------ DATA TO USE ------

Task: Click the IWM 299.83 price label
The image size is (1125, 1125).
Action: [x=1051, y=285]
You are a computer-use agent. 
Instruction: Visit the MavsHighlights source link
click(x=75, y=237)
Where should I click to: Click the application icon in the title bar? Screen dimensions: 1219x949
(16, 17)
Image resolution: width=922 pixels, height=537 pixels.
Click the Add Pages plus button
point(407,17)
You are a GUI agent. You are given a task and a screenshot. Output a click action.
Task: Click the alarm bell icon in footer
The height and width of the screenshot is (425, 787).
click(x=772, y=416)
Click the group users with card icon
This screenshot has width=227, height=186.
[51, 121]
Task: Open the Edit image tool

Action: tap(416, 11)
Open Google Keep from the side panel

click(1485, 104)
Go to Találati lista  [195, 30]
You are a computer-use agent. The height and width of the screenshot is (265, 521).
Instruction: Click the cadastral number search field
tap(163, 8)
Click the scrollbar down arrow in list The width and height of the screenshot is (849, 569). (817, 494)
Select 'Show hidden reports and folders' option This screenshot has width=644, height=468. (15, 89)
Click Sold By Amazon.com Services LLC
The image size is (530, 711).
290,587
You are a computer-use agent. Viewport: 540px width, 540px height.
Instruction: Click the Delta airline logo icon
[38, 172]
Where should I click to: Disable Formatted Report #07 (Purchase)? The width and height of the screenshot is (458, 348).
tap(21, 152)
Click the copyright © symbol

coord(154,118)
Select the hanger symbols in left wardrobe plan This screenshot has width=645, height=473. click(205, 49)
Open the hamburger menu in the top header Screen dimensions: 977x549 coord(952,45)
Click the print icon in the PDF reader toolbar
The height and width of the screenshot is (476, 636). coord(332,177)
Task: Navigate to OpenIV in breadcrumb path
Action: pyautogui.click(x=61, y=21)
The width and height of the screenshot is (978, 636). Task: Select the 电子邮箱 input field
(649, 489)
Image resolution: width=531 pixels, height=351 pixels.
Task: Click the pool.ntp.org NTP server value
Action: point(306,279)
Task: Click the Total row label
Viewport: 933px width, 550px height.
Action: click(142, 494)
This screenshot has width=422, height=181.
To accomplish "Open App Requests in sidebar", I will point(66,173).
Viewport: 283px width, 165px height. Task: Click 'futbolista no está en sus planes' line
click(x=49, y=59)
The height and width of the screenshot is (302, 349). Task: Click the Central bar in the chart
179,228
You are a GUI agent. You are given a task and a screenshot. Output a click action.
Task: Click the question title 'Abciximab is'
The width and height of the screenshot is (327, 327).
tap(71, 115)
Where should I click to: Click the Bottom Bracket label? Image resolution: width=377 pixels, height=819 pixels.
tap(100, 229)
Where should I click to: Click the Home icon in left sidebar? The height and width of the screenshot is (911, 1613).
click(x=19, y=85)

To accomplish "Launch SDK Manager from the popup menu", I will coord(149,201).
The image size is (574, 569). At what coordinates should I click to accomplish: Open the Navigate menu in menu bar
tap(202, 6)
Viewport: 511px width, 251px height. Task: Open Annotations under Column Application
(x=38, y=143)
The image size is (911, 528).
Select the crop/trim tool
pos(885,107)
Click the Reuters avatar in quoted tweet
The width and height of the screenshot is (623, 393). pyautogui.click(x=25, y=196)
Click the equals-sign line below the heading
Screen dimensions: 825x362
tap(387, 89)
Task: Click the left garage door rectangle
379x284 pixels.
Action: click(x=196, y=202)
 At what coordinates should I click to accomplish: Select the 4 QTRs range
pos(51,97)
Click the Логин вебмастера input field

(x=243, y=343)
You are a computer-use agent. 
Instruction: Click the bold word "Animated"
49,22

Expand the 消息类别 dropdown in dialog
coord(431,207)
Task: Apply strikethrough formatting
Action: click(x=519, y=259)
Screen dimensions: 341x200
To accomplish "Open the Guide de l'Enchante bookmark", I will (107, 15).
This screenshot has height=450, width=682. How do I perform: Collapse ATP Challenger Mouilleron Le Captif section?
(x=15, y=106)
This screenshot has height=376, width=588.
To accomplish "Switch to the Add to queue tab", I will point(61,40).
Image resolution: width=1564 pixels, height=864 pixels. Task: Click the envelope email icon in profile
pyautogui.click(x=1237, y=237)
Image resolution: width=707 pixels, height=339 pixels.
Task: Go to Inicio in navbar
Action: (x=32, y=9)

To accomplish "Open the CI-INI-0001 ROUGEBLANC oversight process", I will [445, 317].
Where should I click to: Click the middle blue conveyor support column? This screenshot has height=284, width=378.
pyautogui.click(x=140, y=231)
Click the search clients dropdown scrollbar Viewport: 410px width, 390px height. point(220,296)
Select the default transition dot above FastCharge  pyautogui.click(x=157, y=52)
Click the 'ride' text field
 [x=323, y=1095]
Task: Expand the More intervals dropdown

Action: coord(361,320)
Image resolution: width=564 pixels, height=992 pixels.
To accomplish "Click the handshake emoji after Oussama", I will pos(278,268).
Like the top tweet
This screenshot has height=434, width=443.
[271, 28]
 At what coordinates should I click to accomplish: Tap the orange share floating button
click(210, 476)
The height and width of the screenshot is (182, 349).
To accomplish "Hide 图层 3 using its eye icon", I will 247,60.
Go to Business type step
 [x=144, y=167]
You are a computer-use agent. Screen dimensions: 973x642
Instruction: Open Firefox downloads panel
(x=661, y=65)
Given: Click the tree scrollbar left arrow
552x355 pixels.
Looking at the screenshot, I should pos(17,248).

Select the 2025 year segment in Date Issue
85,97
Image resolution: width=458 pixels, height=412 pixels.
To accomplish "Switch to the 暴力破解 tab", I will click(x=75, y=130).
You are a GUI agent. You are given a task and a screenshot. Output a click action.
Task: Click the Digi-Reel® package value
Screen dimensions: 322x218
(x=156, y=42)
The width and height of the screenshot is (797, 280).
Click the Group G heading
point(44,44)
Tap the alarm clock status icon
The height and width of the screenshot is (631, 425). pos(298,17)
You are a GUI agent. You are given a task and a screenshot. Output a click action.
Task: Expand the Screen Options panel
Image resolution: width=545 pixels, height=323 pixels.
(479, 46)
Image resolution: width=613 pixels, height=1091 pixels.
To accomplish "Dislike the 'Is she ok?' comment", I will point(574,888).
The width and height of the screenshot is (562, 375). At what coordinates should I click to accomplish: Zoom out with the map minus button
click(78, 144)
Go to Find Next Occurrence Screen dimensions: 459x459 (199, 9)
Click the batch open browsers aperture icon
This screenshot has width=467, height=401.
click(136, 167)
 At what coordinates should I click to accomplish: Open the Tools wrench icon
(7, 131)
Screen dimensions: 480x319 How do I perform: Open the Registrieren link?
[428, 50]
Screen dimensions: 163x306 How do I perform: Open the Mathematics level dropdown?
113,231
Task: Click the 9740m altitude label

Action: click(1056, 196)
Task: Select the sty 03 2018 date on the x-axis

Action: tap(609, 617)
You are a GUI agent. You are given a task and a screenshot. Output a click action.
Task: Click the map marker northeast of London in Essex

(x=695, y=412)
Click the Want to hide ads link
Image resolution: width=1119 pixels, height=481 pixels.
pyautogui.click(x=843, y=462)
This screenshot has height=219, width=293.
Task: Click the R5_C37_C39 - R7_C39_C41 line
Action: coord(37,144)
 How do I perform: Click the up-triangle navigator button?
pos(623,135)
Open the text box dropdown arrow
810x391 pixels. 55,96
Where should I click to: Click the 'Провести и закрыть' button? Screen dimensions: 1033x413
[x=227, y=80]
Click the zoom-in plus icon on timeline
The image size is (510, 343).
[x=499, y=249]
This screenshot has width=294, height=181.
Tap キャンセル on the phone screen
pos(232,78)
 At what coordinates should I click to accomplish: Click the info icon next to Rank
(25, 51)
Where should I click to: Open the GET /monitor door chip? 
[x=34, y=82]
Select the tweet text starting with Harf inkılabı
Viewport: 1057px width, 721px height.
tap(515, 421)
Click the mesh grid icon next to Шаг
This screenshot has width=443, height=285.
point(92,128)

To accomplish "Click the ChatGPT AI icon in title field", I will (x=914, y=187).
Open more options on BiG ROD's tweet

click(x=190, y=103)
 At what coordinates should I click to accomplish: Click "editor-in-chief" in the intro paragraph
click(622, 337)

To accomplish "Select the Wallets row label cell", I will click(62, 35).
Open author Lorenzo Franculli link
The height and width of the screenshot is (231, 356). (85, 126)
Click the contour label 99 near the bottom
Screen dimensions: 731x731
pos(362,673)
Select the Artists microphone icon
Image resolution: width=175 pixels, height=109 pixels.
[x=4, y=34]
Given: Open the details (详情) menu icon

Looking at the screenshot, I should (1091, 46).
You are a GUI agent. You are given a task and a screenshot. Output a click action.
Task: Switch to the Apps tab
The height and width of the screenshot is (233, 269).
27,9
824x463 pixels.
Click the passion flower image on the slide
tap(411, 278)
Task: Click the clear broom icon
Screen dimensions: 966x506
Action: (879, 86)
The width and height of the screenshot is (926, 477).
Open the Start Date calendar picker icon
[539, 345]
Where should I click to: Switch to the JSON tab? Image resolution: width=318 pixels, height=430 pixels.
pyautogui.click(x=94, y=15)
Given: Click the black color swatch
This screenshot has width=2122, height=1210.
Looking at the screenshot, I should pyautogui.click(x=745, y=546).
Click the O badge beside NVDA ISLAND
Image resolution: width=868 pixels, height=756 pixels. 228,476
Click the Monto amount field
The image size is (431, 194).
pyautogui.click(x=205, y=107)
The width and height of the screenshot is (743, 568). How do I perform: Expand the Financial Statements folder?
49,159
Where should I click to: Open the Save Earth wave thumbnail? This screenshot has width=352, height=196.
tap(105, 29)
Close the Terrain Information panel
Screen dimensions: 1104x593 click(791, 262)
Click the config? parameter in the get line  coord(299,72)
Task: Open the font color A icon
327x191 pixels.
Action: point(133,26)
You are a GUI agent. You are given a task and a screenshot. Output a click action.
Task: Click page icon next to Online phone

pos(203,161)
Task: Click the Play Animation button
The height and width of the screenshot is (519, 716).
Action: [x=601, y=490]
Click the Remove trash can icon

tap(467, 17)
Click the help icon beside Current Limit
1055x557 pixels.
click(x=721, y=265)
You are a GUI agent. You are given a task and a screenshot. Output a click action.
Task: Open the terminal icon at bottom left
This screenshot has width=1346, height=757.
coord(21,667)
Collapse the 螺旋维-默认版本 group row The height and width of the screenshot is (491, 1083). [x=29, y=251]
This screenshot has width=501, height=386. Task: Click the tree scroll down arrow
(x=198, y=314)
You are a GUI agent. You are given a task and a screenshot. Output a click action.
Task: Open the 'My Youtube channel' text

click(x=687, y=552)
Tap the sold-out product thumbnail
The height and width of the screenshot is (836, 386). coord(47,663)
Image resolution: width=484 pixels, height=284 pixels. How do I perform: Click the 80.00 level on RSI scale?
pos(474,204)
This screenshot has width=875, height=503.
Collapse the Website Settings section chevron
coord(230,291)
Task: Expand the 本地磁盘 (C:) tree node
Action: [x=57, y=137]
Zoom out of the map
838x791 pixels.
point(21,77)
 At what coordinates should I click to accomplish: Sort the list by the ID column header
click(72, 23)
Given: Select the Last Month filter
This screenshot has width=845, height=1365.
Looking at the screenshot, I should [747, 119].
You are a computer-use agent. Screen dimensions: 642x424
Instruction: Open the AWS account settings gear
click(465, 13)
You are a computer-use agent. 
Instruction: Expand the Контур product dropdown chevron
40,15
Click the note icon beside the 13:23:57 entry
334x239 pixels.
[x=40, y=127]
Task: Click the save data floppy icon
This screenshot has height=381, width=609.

------

EXERCISE -
Scan the data for lines containing "color" and copy all of them.

RESULT BELOW -
Given: Click the black color swatch
Task: Open the font color A icon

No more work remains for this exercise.